*Aim of the exercise*
Pull every line of the records below out verbatim, with nothing altered, added, or left out.

*Target pointing data*

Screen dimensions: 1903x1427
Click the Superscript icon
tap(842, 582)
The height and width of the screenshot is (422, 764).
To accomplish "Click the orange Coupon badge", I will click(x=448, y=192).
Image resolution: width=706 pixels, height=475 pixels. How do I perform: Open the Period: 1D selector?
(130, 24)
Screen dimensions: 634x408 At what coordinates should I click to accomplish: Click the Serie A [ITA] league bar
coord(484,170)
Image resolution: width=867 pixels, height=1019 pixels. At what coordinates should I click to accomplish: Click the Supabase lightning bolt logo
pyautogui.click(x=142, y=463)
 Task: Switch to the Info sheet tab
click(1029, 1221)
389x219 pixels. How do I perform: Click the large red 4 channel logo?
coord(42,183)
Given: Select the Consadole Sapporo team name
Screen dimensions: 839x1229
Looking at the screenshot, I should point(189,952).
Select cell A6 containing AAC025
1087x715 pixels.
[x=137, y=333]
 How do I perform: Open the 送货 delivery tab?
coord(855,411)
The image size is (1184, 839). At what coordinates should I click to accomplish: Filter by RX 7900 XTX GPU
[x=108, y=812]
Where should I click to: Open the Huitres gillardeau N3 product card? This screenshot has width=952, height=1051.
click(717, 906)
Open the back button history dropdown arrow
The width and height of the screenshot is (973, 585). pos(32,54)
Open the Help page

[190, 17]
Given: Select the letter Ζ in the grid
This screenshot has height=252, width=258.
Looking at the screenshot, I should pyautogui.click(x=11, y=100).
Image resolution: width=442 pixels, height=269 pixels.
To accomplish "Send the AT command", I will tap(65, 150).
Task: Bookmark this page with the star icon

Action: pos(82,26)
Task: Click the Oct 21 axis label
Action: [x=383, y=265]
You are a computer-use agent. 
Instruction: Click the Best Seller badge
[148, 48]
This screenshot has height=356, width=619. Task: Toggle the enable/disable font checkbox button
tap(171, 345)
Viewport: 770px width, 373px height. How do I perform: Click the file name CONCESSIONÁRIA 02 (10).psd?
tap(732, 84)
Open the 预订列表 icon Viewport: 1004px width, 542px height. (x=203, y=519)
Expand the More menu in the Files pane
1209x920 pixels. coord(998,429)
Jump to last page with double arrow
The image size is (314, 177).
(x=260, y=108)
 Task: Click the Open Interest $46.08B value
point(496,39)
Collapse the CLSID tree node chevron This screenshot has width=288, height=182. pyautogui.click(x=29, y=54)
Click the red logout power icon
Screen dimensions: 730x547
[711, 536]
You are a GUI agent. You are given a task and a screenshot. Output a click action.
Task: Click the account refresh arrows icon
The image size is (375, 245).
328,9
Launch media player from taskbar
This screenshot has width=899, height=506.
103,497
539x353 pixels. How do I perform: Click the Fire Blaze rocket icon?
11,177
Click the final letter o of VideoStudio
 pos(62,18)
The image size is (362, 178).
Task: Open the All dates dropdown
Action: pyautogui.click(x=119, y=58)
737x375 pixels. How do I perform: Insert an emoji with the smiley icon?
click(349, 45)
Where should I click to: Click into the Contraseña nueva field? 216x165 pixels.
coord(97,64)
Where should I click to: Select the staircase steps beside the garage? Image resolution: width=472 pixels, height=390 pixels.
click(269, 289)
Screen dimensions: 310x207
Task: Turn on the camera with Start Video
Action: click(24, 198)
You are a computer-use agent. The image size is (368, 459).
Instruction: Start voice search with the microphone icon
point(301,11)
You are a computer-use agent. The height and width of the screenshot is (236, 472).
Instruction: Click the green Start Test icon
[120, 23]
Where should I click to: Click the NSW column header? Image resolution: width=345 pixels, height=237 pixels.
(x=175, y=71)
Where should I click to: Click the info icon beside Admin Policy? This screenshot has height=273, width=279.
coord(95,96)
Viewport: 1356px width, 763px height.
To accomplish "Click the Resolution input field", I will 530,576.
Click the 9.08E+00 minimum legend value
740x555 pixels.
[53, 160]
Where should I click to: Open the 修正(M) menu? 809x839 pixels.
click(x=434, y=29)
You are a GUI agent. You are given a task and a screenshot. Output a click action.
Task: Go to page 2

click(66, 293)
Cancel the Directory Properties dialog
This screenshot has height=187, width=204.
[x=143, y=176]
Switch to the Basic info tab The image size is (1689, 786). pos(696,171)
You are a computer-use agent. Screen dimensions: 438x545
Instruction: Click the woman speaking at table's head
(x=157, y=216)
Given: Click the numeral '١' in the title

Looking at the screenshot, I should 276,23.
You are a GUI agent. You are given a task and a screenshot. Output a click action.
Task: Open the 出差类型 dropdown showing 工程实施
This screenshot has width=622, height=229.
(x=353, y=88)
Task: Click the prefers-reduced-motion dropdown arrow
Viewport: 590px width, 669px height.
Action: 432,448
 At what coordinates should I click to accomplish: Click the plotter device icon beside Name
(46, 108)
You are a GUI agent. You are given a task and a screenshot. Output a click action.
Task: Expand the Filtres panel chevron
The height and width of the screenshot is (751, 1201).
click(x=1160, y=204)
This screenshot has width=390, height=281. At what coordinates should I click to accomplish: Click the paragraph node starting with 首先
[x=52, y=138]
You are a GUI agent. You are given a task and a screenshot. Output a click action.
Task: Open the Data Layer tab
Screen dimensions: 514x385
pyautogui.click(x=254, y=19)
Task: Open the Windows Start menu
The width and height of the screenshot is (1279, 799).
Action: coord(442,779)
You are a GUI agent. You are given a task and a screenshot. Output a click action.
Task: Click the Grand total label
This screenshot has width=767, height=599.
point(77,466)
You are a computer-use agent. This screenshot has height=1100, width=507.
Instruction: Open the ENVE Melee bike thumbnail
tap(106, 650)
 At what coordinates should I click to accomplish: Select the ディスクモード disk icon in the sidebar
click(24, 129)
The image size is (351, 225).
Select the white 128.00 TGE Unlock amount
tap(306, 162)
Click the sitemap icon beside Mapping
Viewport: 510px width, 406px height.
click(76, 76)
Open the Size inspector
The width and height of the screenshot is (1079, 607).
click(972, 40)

*Response*
Screen dimensions: 1903x1427
Click the Superscript icon
tap(842, 582)
The height and width of the screenshot is (422, 764).
To accomplish "Click the orange Coupon badge", I will click(x=448, y=192).
Image resolution: width=706 pixels, height=475 pixels. How do I perform: Open the Period: 1D selector?
(130, 24)
Screen dimensions: 634x408 At what coordinates should I click to accomplish: Click the Serie A [ITA] league bar
coord(484,170)
Image resolution: width=867 pixels, height=1019 pixels. At what coordinates should I click to accomplish: Click the Supabase lightning bolt logo
pyautogui.click(x=142, y=463)
 Task: Switch to the Info sheet tab
click(1029, 1221)
389x219 pixels. How do I perform: Click the large red 4 channel logo?
coord(42,183)
Given: Select the Consadole Sapporo team name
Screen dimensions: 839x1229
Looking at the screenshot, I should point(189,952).
Select cell A6 containing AAC025
1087x715 pixels.
[x=137, y=333]
 How do I perform: Open the 送货 delivery tab?
coord(855,411)
The image size is (1184, 839). At what coordinates should I click to accomplish: Filter by RX 7900 XTX GPU
[x=108, y=812]
Where should I click to: Open the Huitres gillardeau N3 product card? This screenshot has width=952, height=1051.
click(717, 906)
Open the back button history dropdown arrow
The width and height of the screenshot is (973, 585). pos(32,54)
Open the Help page

[190, 17]
Given: Select the letter Ζ in the grid
This screenshot has height=252, width=258.
Looking at the screenshot, I should pyautogui.click(x=11, y=100).
Image resolution: width=442 pixels, height=269 pixels.
To accomplish "Send the AT command", I will tap(65, 150).
Task: Bookmark this page with the star icon

Action: pos(82,26)
Task: Click the Oct 21 axis label
Action: [x=383, y=265]
You are a computer-use agent. 
Instruction: Click the Best Seller badge
[148, 48]
This screenshot has height=356, width=619. Task: Toggle the enable/disable font checkbox button
tap(171, 345)
Viewport: 770px width, 373px height. How do I perform: Click the file name CONCESSIONÁRIA 02 (10).psd?
tap(732, 84)
Open the 预订列表 icon Viewport: 1004px width, 542px height. (x=203, y=519)
Expand the More menu in the Files pane
1209x920 pixels. coord(998,429)
Jump to last page with double arrow
The image size is (314, 177).
(x=260, y=108)
 Task: Click the Open Interest $46.08B value
point(496,39)
Collapse the CLSID tree node chevron This screenshot has width=288, height=182. pyautogui.click(x=29, y=54)
Click the red logout power icon
Screen dimensions: 730x547
[711, 536]
You are a GUI agent. You are given a task and a screenshot. Output a click action.
Task: Click the account refresh arrows icon
The image size is (375, 245).
328,9
Launch media player from taskbar
This screenshot has width=899, height=506.
103,497
539x353 pixels. How do I perform: Click the Fire Blaze rocket icon?
11,177
Click the final letter o of VideoStudio
 pos(62,18)
The image size is (362, 178).
Task: Open the All dates dropdown
Action: pyautogui.click(x=119, y=58)
737x375 pixels. How do I perform: Insert an emoji with the smiley icon?
click(349, 45)
Where should I click to: Click into the Contraseña nueva field? 216x165 pixels.
coord(97,64)
Where should I click to: Select the staircase steps beside the garage? Image resolution: width=472 pixels, height=390 pixels.
click(269, 289)
Screen dimensions: 310x207
Task: Turn on the camera with Start Video
Action: click(24, 198)
You are a computer-use agent. The image size is (368, 459).
Instruction: Start voice search with the microphone icon
point(301,11)
You are a computer-use agent. The height and width of the screenshot is (236, 472).
Instruction: Click the green Start Test icon
[120, 23]
Where should I click to: Click the NSW column header? Image resolution: width=345 pixels, height=237 pixels.
(x=175, y=71)
Where should I click to: Click the info icon beside Admin Policy? This screenshot has height=273, width=279.
coord(95,96)
Viewport: 1356px width, 763px height.
To accomplish "Click the Resolution input field", I will 530,576.
Click the 9.08E+00 minimum legend value
740x555 pixels.
[53, 160]
Where should I click to: Open the 修正(M) menu? 809x839 pixels.
click(x=434, y=29)
You are a GUI agent. You are given a task and a screenshot. Output a click action.
Task: Go to page 2

click(66, 293)
Cancel the Directory Properties dialog
This screenshot has height=187, width=204.
[x=143, y=176]
Switch to the Basic info tab The image size is (1689, 786). pos(696,171)
You are a computer-use agent. Screen dimensions: 438x545
Instruction: Click the woman speaking at table's head
(x=157, y=216)
Given: Click the numeral '١' in the title

Looking at the screenshot, I should 276,23.
You are a GUI agent. You are given a task and a screenshot. Output a click action.
Task: Open the 出差类型 dropdown showing 工程实施
This screenshot has width=622, height=229.
(x=353, y=88)
Task: Click the prefers-reduced-motion dropdown arrow
Viewport: 590px width, 669px height.
Action: 432,448
 At what coordinates should I click to accomplish: Click the plotter device icon beside Name
(46, 108)
You are a GUI agent. You are given a task and a screenshot. Output a click action.
Task: Expand the Filtres panel chevron
The height and width of the screenshot is (751, 1201).
click(x=1160, y=204)
This screenshot has width=390, height=281. At what coordinates should I click to accomplish: Click the paragraph node starting with 首先
[x=52, y=138]
You are a GUI agent. You are given a task and a screenshot. Output a click action.
Task: Open the Data Layer tab
Screen dimensions: 514x385
pyautogui.click(x=254, y=19)
Task: Open the Windows Start menu
The width and height of the screenshot is (1279, 799).
Action: coord(442,779)
You are a GUI agent. You are given a task and a screenshot. Output a click action.
Task: Click the Grand total label
This screenshot has width=767, height=599.
point(77,466)
You are a computer-use agent. This screenshot has height=1100, width=507.
Instruction: Open the ENVE Melee bike thumbnail
tap(106, 650)
 At what coordinates should I click to accomplish: Select the ディスクモード disk icon in the sidebar
click(24, 129)
The image size is (351, 225).
Select the white 128.00 TGE Unlock amount
tap(306, 162)
Click the sitemap icon beside Mapping
Viewport: 510px width, 406px height.
click(76, 76)
Open the Size inspector
The width and height of the screenshot is (1079, 607).
click(972, 40)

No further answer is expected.